■ To do ■
Report how many lines of the items contain the word "This", giving only the number.

== Excerpted records ==

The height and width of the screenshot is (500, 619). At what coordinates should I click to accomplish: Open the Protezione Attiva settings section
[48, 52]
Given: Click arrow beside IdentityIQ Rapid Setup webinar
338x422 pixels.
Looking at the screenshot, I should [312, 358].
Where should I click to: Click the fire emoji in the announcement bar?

===
== Excerpted records ==

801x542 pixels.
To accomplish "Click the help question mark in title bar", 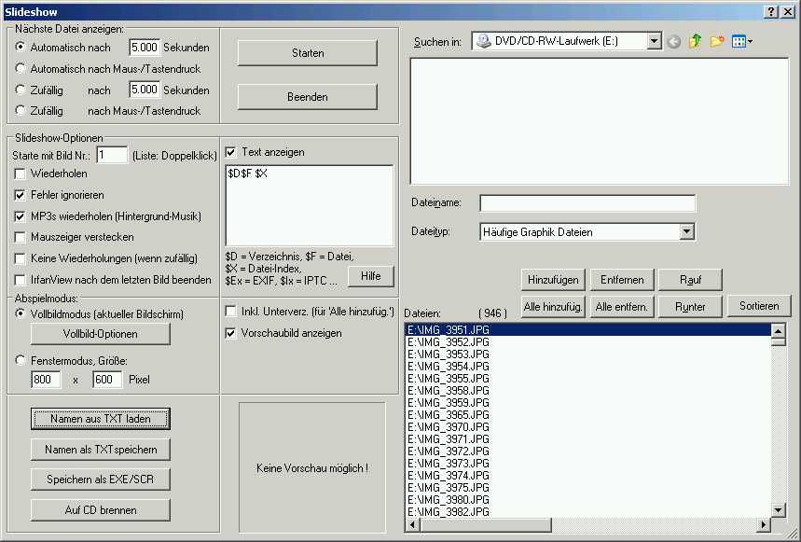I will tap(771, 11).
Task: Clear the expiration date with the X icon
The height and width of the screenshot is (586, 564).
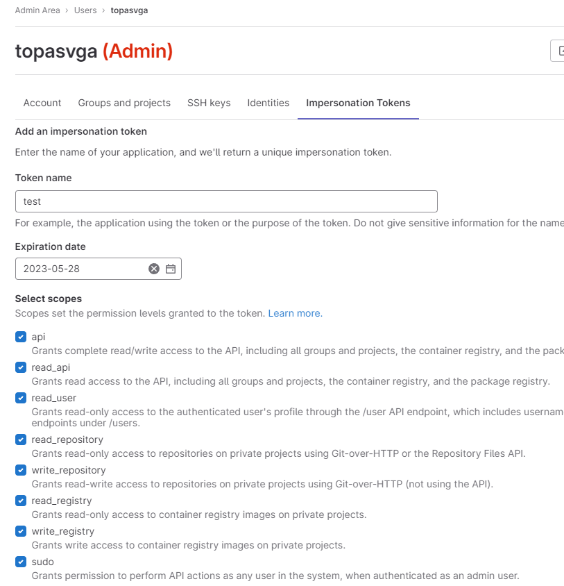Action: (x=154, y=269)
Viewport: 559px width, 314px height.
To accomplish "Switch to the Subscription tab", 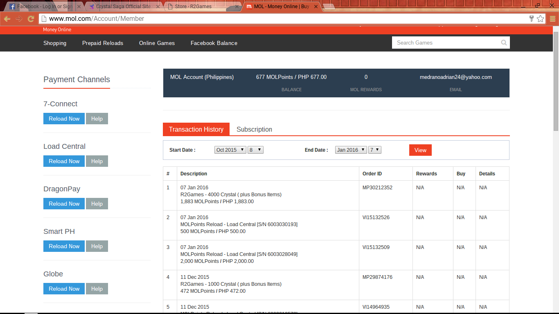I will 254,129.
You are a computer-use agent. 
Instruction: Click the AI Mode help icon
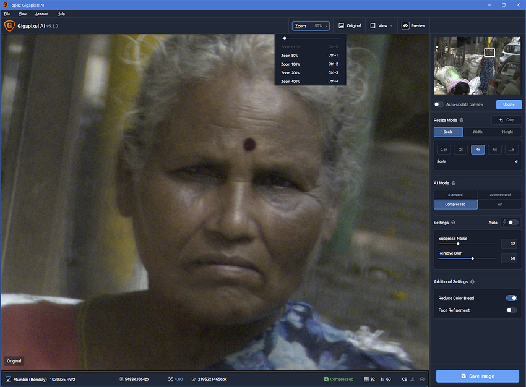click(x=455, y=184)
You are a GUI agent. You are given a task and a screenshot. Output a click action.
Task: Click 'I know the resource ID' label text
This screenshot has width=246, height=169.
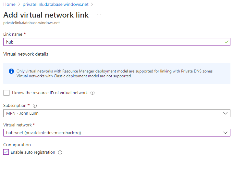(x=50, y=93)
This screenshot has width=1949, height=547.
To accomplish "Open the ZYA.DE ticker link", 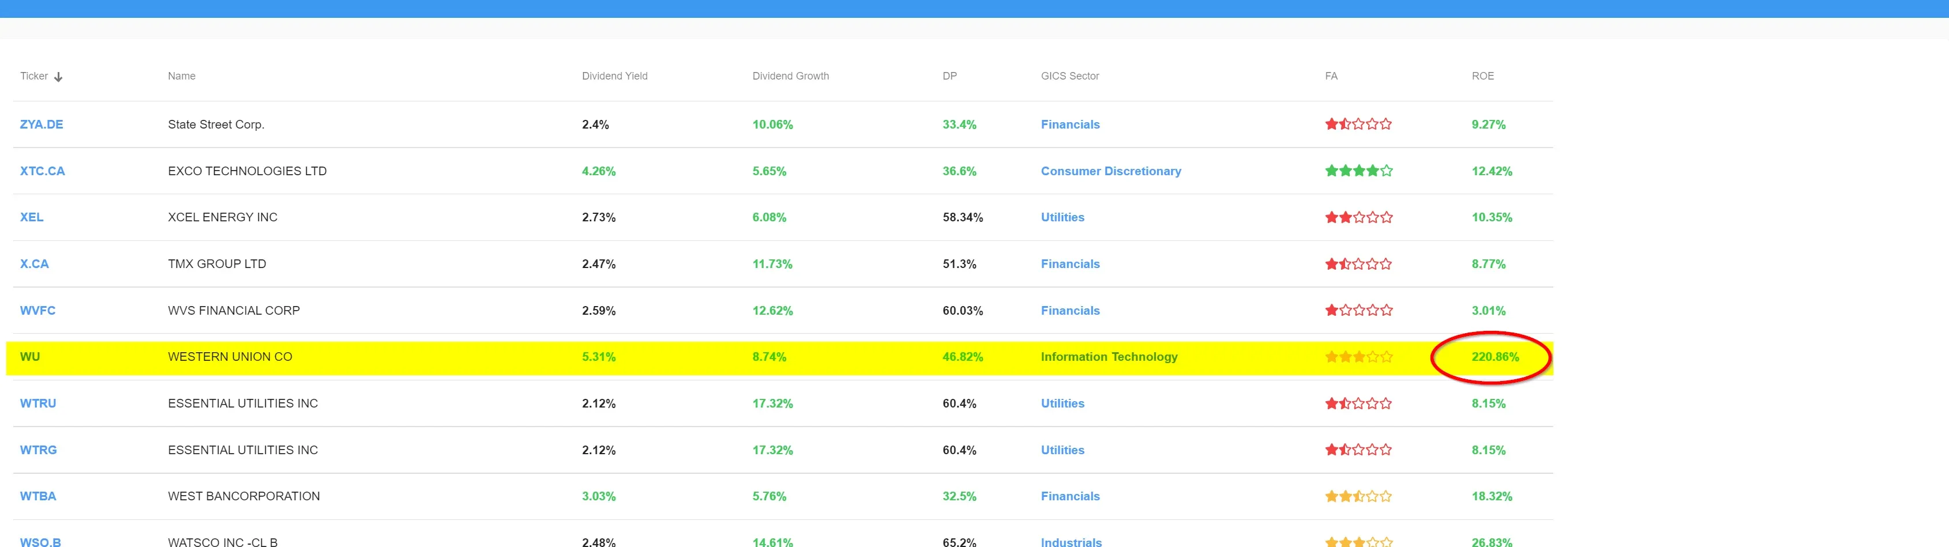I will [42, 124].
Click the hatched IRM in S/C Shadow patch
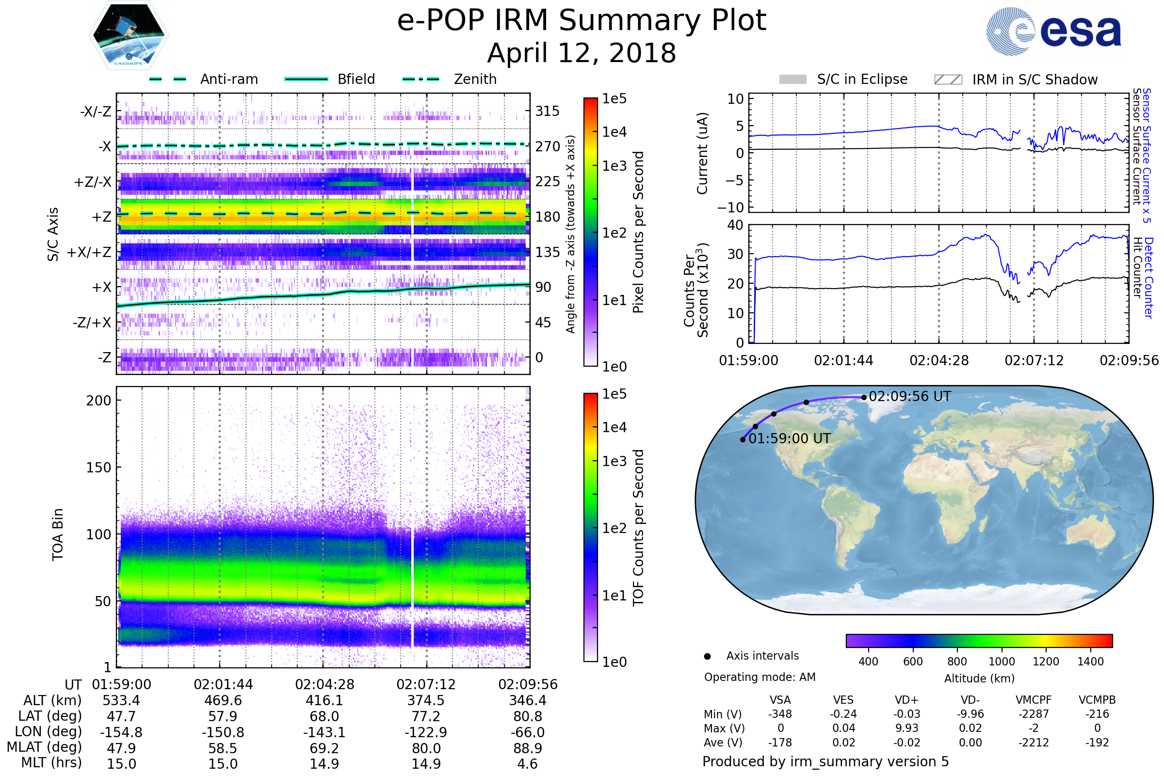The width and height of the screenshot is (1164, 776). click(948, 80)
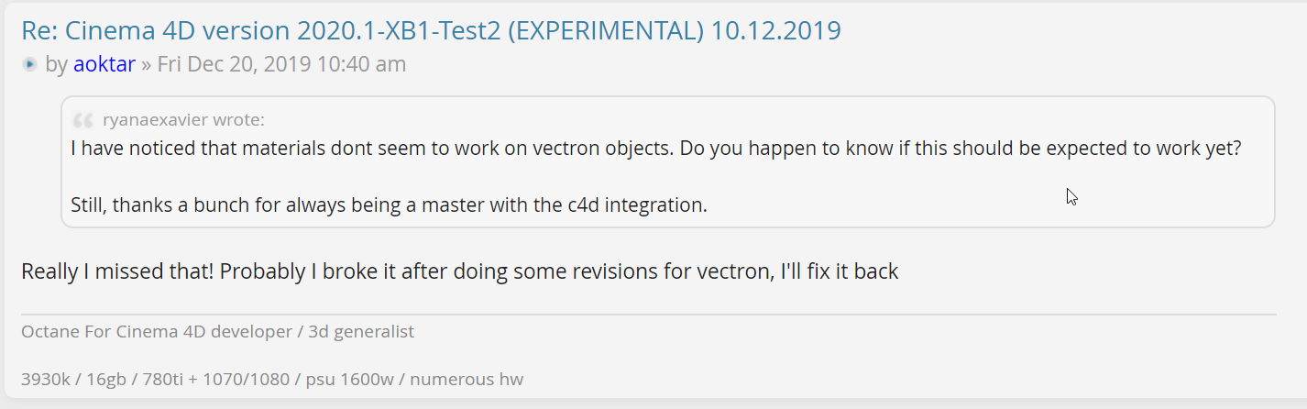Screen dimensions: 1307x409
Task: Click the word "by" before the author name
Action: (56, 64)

===

■ Written answer ■
2